Ein bayrischer Schuhplattler ist das Eröffnungsstück. Es hat 37,7 ° im Schatten und die Franzosen sitzen völlig trocken unter dem Zelt in der Hitze. Der Transporter mit der Aufschrift: Transports express Frigorifiques, entpuppt sich als das, was er auch ist, ein Kühlwagen in dem die Getränke aufbewahrt werden.

Wenn's endlich was zu trinken gibt, können auch wir uns unters Volk mischen.
Manfred geht noch schnell mal für gebrauchte Getränke.
Die Toilette transportiert kein Wasser mehr. Erst wird mal ordentlich geflucht, dann wird die Mimik abgebaut, der Zufuhrschlauch aufgeschraubt. Der Ansaugstutzen ist heillos verstopft. Kein Tropfen Wasser kommt. Mit dem Vorschlaghammer und einem Schraubenzieher groß wie ein Brecheisen schlägt er die verklemmte Muschel aus der Öffnung.
Alles repariert, jetzt kann's losgehen.
Ich suche das Buffet, die Degustation der einheimischen Produkte, die Schnecken in Knoblauch, den Ziegen- und Schafskäse, Burgunderschinken, Schinken in Petersilienaspik und Pferdewurst.

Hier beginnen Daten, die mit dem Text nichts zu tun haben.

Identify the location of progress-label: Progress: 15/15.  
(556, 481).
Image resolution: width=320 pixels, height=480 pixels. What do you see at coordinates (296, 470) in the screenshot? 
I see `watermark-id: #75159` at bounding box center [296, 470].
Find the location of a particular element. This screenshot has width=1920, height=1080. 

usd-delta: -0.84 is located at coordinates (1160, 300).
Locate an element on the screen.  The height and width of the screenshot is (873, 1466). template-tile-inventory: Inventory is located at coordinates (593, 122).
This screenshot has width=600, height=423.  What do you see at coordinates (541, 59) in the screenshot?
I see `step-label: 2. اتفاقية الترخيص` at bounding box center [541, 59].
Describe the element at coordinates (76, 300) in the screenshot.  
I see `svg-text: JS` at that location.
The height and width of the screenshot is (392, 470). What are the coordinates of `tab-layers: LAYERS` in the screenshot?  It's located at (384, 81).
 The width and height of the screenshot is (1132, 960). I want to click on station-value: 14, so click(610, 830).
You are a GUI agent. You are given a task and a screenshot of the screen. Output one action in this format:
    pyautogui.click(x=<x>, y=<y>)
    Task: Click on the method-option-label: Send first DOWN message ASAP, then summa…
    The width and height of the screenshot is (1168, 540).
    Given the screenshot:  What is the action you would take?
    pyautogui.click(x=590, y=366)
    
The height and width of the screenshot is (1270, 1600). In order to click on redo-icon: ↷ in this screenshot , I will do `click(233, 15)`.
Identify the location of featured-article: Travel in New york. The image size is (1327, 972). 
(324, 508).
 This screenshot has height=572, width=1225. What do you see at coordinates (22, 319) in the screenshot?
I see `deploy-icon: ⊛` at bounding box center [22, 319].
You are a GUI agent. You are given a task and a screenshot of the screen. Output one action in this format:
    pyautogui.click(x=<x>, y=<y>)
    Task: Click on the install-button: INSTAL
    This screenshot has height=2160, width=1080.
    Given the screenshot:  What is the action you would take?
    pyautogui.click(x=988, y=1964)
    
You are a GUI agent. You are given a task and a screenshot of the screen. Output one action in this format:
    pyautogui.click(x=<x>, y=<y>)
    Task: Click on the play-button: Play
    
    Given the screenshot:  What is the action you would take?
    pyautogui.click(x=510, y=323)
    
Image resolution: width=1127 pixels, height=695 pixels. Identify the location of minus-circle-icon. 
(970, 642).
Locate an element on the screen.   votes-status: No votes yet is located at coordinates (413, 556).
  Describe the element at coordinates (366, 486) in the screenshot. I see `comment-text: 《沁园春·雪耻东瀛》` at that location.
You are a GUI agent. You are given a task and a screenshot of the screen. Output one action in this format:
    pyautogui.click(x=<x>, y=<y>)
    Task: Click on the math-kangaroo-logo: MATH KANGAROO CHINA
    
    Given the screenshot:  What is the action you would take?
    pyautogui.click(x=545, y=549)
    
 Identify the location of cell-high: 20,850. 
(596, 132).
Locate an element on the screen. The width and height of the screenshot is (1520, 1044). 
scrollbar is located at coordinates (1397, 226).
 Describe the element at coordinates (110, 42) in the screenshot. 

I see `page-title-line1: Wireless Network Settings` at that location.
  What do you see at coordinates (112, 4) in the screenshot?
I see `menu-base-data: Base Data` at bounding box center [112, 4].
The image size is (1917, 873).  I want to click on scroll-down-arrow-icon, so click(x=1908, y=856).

Wo sind Rotweine und hausgemachte Obstbrände? Alles nix. Das einzig essbare auf dem ganzen Fest sind süße Waffeln. Asterix hätte gesagt: die spinnen die Gallier! Wenigstens macht die Musik sich bei mir beliebt mit Ruckizucki, Marina-Marina, dem Schneewalzer und vielen deutschen Stimmungsliedern, die ich natürlich lautstark mitschmettere, was mir leider einen Tanzantrag von einem Opa einbringt, der schon den ganzen Mittag als einziger Tänzer mit allen möglichen Opfern das Tanzbein schwingt.

Natürlich bin ich für ein Tanzvergnügen völlig richtig angezogen. Ein reines Wunder, dass ich mir nicht den Hals breche mit meinen ausgelatschten Bordschuhen. Aber Opa ist glücklich. Ganz auf galante Franzosenart macht er mir wohl unsittliche Anträge und lacht sich kugelig, als ich immer wieder betone: je ne pas compris, je ne pas parle francais.

Als der nächste Bewegungssüchtige anrückt, verziehe ich mich nach unten. Ich bin doch nicht als Hupfdohle in St. Leger e ngagiert .

Luciano ist tief gekränkt, dass es nichts zu knappern gibt. „ I hon mi extra nass g'schabt un mei wies Leible a doon.“

Um halb neun sagt der Musiker bonsoir und das war's dann. Die grand Fête du Canal du Centre. Ringelpiez im Altersheim ist eine bukolische Orgie dagegen. Trotzdem, oder vielleicht deshalb, haben wir viel gelacht.